==== Entries shown ====
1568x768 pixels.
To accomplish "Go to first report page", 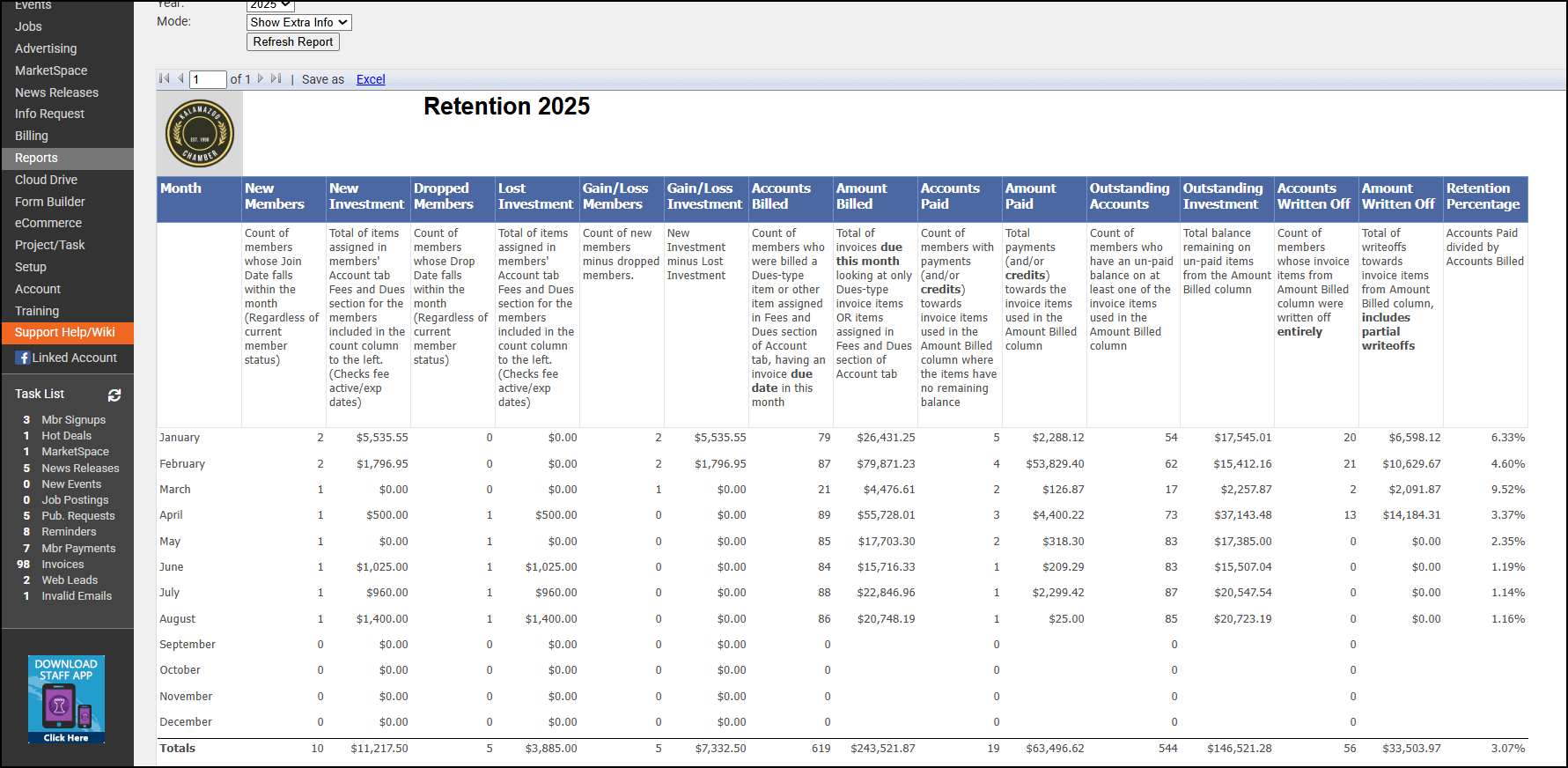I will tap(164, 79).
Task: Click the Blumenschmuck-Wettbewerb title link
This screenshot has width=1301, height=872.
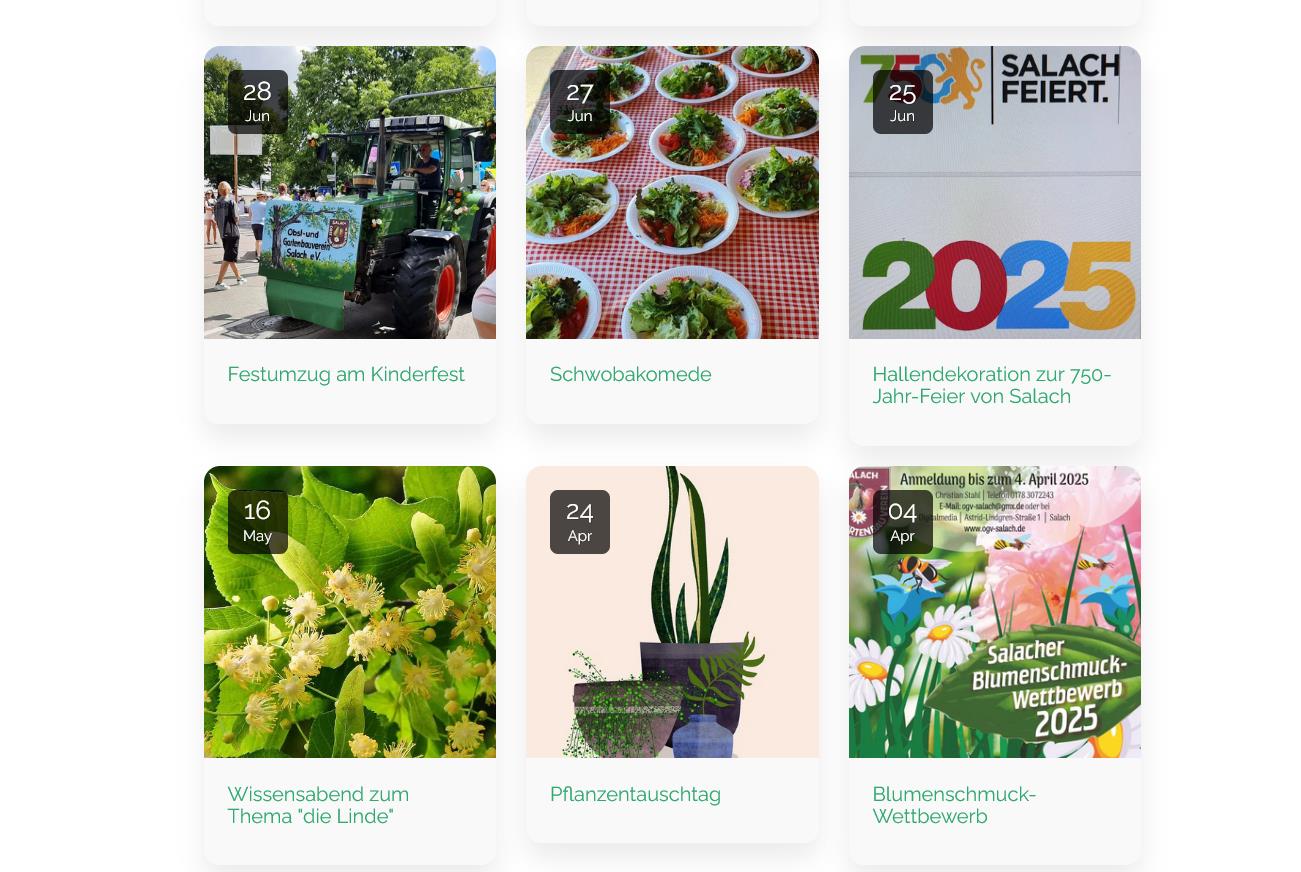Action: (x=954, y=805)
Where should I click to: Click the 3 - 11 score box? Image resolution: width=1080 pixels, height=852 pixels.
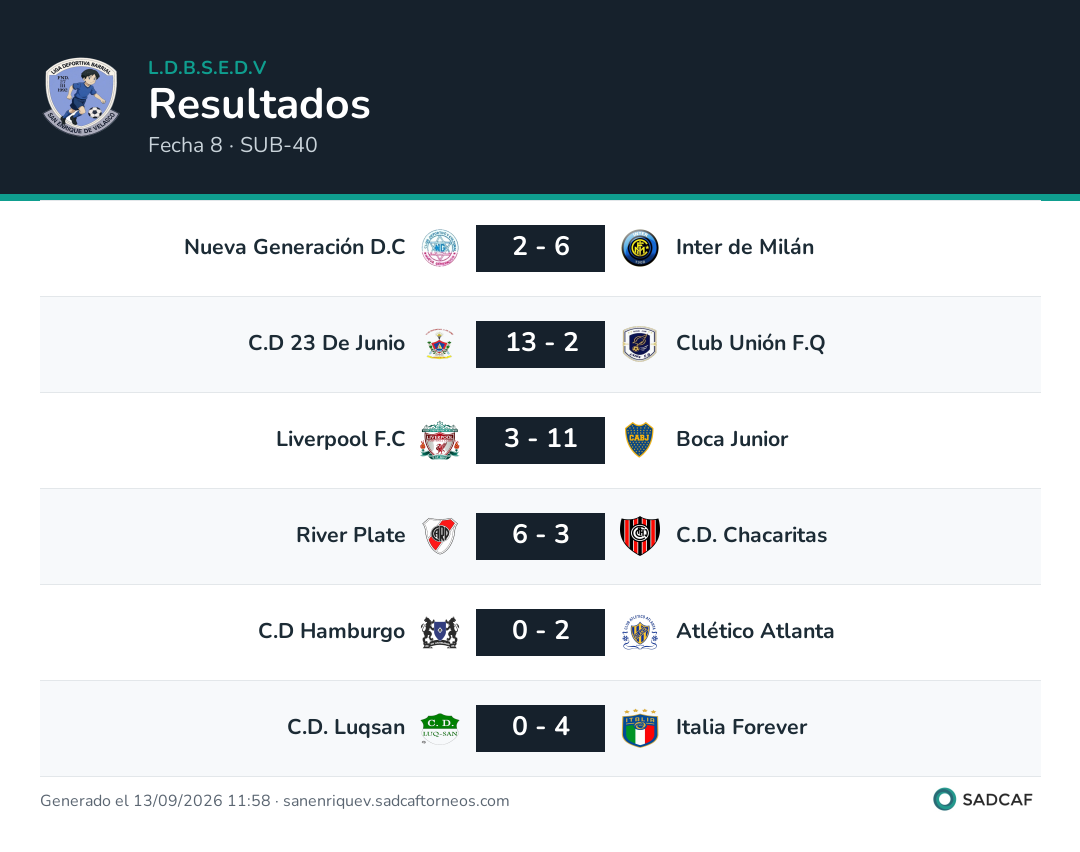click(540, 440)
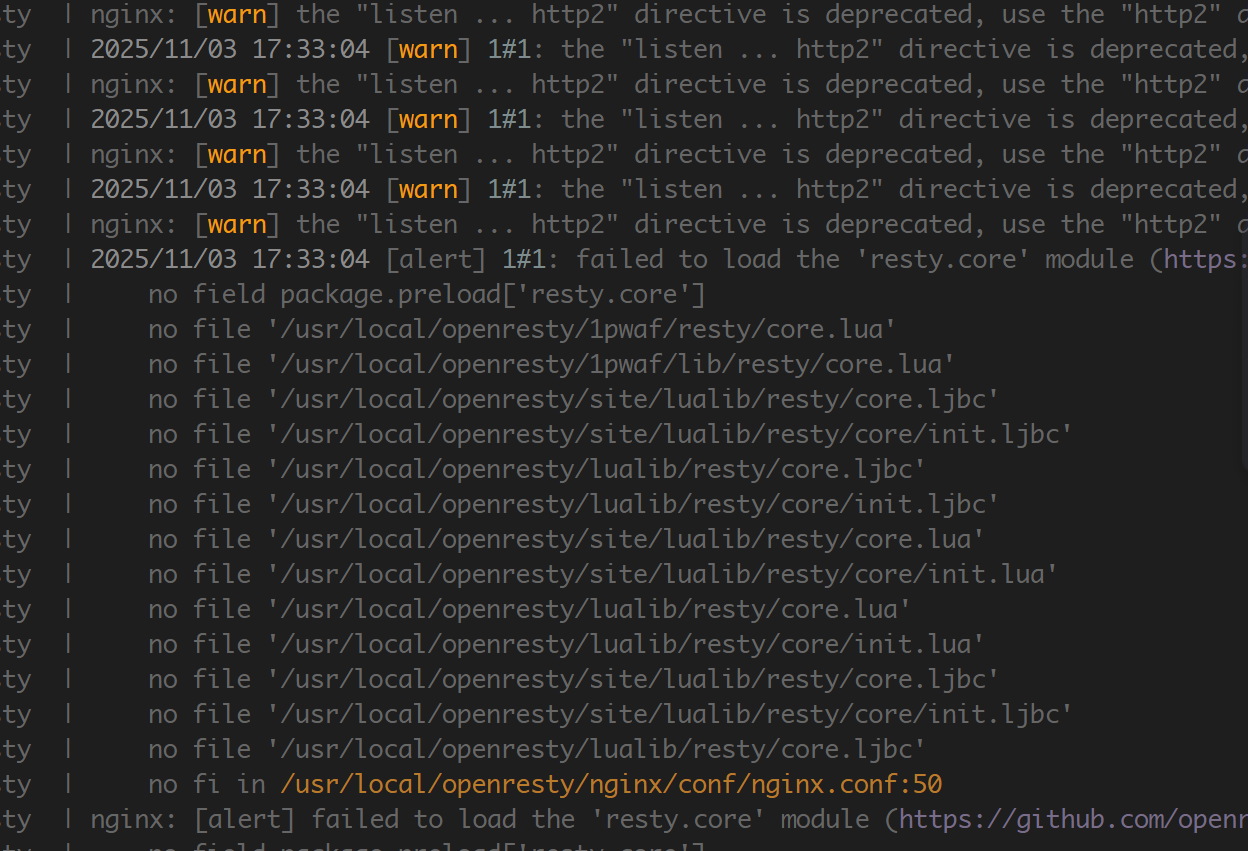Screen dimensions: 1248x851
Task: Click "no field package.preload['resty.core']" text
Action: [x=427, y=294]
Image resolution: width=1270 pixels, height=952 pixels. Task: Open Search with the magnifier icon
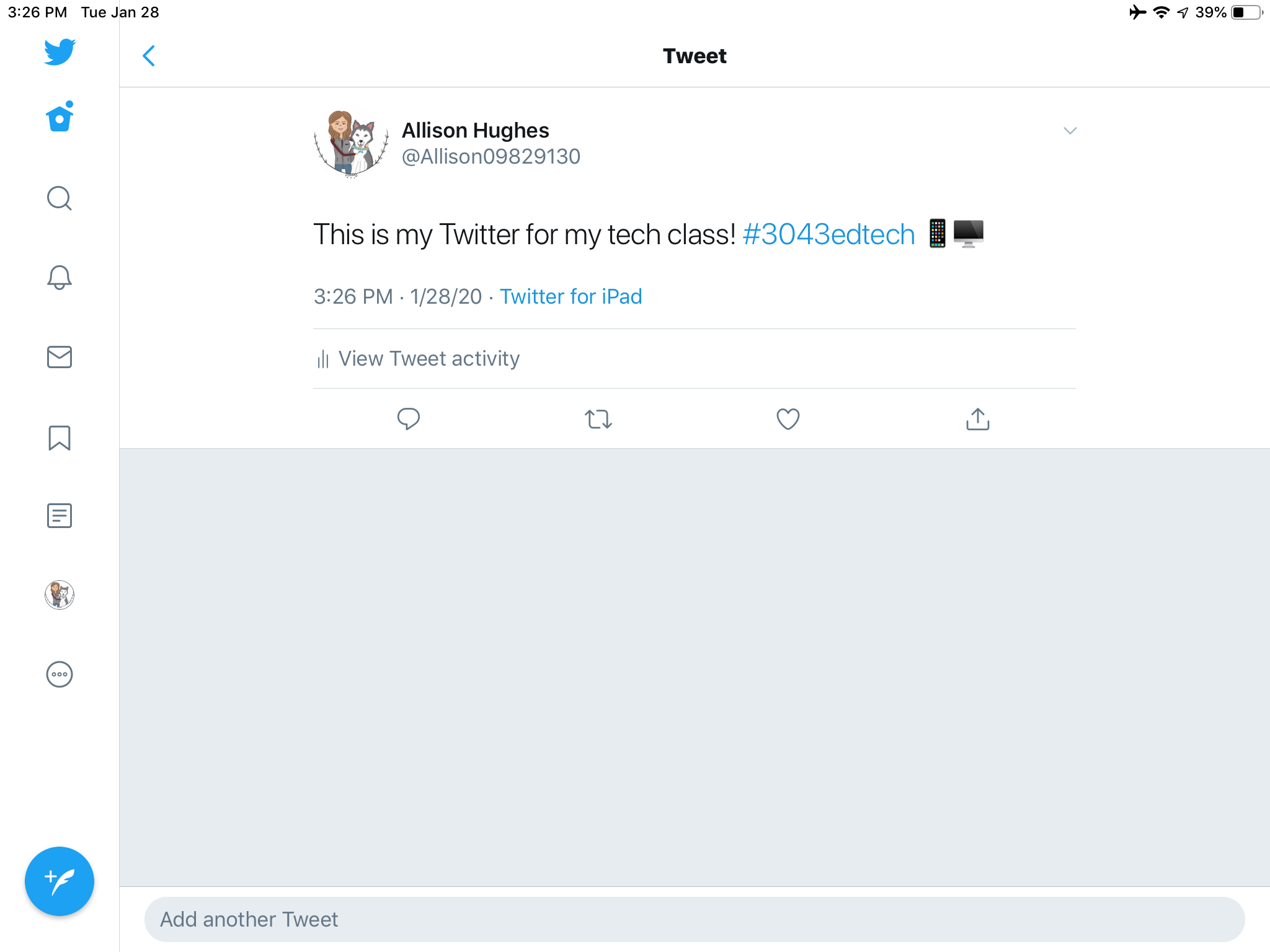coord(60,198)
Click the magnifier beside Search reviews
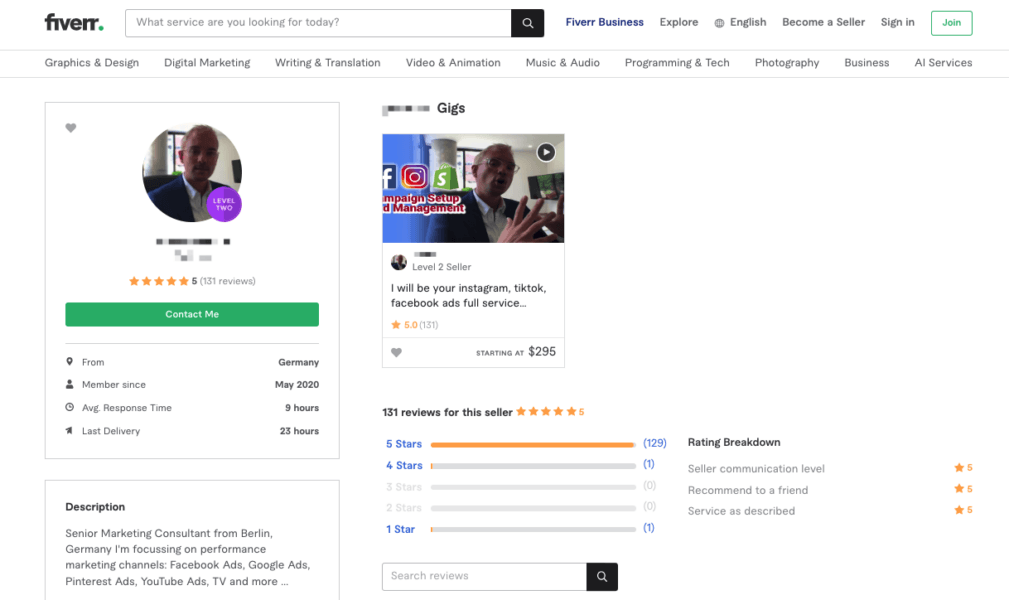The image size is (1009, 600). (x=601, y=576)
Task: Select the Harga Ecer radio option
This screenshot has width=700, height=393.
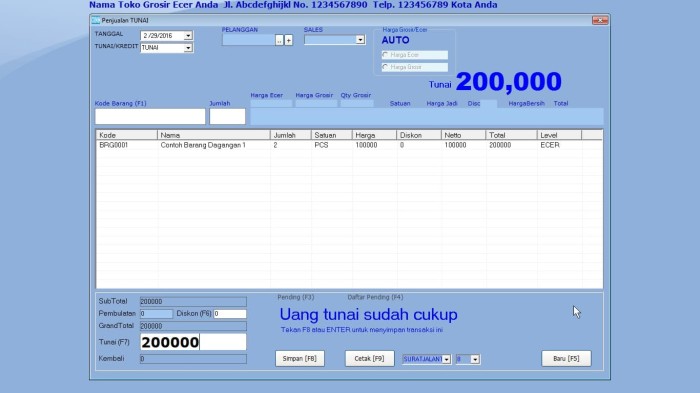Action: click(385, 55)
====
:: Task goal ::
All lines from the one holding "Task: Select the Harga Ecer radio option" through the last line of the entries, and nothing else, are to be output exactly; leave out the pictures.

:: Result ::
Task: Select the Harga Ecer radio option
This screenshot has width=700, height=393.
Action: click(385, 55)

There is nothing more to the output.